Goodwin 'Takes Pride' In His Special Role 


FRISCO, Texas – Even in the NFL, life has a way of coming full circle.

If there was a one play that C.J. Goodwin will be remembered for the most in 2020, it was undoubtedly the onside kick he recovered late in Week 2 to help the Cowboys complete a massive comeback to beat the Falcons.

For current defensive coordinator Dan Quinn, if there was one single game that might have led to his midseason dismissal as Atlanta's head coach, it was probably that very loss to the Cowboys, 40-39, on a last-second field goal. A field goal that was only possible thanks to Goodwin's recovery.

And let's not forget the part that Goodwin actually played for the Falcons under Quinn for two years before signing with the Cowboys.

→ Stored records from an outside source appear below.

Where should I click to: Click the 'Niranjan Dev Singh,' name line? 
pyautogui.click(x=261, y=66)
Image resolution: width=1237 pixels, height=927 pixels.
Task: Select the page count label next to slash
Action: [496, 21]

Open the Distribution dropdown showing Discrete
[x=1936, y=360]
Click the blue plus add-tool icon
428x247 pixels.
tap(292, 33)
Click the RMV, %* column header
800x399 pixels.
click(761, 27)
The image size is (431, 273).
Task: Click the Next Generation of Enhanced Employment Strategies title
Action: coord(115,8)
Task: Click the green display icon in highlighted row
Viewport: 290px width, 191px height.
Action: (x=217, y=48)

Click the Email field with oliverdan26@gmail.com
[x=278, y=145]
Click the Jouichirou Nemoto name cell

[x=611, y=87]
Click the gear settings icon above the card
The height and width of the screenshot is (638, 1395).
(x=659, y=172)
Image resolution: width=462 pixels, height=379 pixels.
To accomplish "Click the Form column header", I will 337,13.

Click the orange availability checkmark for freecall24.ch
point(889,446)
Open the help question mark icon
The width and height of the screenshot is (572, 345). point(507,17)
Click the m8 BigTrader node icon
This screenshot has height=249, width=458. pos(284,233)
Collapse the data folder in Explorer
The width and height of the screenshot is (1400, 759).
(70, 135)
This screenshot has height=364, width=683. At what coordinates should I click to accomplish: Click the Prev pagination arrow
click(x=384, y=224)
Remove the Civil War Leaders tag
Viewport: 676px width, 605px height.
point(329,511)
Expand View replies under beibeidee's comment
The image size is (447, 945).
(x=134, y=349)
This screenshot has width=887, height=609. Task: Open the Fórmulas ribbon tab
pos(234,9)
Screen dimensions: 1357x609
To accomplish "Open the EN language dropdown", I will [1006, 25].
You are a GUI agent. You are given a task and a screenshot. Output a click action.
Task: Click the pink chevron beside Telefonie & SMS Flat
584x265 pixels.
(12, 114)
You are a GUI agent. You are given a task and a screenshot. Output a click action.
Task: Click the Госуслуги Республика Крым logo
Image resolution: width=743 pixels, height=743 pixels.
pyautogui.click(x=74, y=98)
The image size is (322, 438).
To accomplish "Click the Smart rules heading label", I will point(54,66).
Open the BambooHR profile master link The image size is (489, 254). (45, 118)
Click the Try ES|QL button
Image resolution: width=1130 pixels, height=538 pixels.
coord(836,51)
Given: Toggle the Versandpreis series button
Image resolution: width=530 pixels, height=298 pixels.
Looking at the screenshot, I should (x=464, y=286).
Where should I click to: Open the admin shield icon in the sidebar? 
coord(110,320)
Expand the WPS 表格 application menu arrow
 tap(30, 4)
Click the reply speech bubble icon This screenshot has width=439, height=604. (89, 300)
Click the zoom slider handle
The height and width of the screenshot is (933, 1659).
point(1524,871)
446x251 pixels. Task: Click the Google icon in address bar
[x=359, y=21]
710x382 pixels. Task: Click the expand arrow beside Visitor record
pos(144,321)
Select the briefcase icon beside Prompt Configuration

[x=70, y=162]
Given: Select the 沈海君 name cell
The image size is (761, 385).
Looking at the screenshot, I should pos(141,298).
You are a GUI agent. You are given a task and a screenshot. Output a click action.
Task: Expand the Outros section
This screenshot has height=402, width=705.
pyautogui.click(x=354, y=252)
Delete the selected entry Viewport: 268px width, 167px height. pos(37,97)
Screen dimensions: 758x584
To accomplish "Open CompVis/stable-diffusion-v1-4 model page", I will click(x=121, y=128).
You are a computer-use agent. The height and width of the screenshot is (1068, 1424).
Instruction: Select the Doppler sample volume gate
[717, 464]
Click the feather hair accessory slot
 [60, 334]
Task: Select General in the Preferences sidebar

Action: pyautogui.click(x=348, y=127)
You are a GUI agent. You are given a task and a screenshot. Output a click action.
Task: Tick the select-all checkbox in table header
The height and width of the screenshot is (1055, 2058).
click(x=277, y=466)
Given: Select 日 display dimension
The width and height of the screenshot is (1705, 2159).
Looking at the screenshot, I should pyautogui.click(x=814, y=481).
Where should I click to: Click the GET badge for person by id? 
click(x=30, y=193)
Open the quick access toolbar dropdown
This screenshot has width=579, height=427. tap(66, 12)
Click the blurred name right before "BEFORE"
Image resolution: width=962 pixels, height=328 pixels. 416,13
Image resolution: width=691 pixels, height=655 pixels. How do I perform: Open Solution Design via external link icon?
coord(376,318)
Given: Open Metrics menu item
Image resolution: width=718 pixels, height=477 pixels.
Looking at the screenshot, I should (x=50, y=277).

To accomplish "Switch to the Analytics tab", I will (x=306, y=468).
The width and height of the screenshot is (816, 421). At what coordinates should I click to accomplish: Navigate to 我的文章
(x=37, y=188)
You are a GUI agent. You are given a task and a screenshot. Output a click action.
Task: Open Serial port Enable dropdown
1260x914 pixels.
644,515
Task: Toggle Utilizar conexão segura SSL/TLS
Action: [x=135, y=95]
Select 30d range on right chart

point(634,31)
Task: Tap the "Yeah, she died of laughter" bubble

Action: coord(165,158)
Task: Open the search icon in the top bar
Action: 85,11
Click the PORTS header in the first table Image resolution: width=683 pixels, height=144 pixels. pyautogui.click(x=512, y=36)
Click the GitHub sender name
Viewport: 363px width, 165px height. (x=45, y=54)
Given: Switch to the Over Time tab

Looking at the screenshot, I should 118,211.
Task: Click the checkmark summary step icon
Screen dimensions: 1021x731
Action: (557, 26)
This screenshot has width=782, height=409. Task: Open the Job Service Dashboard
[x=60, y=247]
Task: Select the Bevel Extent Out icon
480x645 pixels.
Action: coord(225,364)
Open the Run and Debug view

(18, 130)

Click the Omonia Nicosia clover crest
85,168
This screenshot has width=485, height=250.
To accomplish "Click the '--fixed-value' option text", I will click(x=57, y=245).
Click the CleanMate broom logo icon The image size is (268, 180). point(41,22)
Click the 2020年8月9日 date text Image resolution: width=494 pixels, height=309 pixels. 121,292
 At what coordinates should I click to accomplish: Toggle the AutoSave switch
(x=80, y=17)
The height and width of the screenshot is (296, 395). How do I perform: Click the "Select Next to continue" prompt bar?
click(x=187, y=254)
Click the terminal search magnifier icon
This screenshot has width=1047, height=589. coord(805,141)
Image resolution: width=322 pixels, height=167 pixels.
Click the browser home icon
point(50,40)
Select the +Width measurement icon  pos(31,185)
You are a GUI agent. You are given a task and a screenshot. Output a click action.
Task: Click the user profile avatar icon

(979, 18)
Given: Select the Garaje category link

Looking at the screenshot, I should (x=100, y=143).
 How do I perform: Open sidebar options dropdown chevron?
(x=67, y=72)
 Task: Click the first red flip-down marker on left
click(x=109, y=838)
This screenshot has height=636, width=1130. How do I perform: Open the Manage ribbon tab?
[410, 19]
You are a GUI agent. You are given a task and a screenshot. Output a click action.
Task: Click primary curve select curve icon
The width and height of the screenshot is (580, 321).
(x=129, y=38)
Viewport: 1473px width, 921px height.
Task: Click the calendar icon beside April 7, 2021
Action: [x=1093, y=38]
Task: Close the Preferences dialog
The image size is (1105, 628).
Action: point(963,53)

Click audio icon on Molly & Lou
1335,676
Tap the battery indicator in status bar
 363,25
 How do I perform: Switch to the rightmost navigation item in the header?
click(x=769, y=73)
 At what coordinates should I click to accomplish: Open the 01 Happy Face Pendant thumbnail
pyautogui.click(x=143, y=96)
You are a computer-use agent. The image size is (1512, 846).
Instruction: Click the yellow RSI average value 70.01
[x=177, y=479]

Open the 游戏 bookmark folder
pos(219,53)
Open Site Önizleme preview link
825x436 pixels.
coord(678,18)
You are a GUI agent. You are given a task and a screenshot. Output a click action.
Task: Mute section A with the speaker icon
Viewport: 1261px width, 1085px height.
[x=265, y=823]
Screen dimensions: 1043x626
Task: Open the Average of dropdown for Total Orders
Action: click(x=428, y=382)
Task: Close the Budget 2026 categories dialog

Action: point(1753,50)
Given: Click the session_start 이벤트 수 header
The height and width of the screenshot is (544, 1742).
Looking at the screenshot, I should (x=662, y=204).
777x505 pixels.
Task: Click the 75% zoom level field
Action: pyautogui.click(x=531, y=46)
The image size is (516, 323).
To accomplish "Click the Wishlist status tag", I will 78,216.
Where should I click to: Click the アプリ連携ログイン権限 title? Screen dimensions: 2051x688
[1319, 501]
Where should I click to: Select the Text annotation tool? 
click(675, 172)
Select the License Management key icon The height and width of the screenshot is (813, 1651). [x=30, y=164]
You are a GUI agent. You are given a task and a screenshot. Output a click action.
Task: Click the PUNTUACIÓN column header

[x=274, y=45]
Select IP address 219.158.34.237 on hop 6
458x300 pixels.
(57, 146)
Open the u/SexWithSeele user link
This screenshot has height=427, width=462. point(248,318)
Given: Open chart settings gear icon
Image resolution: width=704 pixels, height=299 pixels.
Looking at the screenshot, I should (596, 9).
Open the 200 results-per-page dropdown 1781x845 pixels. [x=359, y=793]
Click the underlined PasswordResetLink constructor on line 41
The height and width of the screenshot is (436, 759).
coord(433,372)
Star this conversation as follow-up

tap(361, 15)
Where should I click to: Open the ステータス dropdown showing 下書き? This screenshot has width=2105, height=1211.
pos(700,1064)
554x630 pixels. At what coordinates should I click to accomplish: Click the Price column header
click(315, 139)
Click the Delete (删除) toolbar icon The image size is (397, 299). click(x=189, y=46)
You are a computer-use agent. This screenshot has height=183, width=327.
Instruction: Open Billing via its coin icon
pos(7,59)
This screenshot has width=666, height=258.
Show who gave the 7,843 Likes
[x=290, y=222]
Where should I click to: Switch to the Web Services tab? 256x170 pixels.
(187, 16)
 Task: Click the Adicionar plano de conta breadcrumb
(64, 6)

So here they are, Goodwin and Quinn reunited again in Dallas, both with slightly different roles.

Quinn, of course, is the team's DC and someone the Cowboys are counting on to turn around a defense that allowed the most points in team history in 2020.

As for Goodwin, his role is a bit different now than it was a few years ago in Atlanta. After signing with the Cowboys again this year, he returns as the special teams ace.

"It was an easy decision on my part. We just had to come to the agreement," Goodwin said of his decision to re-sign with Dallas. "I'm just blessed to be here, honestly."

And the Cowboys are rather fortunate to have him as well. In fact, Goodwin has led the squad in special teams tackles the last two seasons and can become the first player in franchise history to lead Dallas in that category for three straight years.

"I take a lot of pride in that. That's my job. That's my main job, period, now," he said. "And I want to be a leader on the field and off the field to these guys, young and old. I take a lot of pride in that and try to be the best in the league at what I do."

And it's not just making tackles in the kicking game. Goodwin seems to find other ways to make big plays on special teams, whether it's downing the ball inside the 10-yard line on punt coverage, or even coming up with a big return like he did against the Steelers, flipping the field on a 73-yard return. But his biggest play was obviously the recovery of the "watermelon" kick that traveled exactly 10 yards before Goodwin pounced on it to give the Cowboys possession.

Goodwin said that play did come up in his first conversation with Quinn this offseason.

"Yes, it did. He kind of got mad at me," Goodwin joked. "But it was funny. We forgave and we forgot."

Goodwin, however, hasn't forgotten what it was like to be coached by Quinn.

"He is a fresh face to have around here," Goodwin said. "He's such a great coach, an X's and O's coach, and he's such a player's coach."

Goodwin also reunites with former secondary mates Damontae Kazee and Keanu Neal, whom he described as "great locker room guys."

Quinn's job is to fix the defense. Kazee will be here to upgrade the safety spot and Neal is moving into a hybrid linebacker role that should help the Cowboys' pass defense.

But Goodwin also has a role as well, and that's to lead the special teams group. And with that, he's got a goal to not only put the offense in good shape, but put a few more points on the board.

"We can improve, top to bottom. There's always room for improvement," Goodwin said of the special teams. "We kind of, I'm not going to say 'struggled' on the return team, but I struggled a little bit on the return-game aspect and myself, I can improve that a lot. We're going to get in the end zone a couple of times this year."

The returners, Tony Pollard and CeeDee Lamb, are two players who are coming back from last year, along with kicker Greg Zuerlein. The Cowboys are expecting to have a new punter in either Bryan Anger or Hunter Niswander, who filled in for the second half of last year, and, of course, there will be a new deep snapper in Jake McQuaide.

But the core group of special teamers should have some familiar faces. And once again, it starts with Goodwin.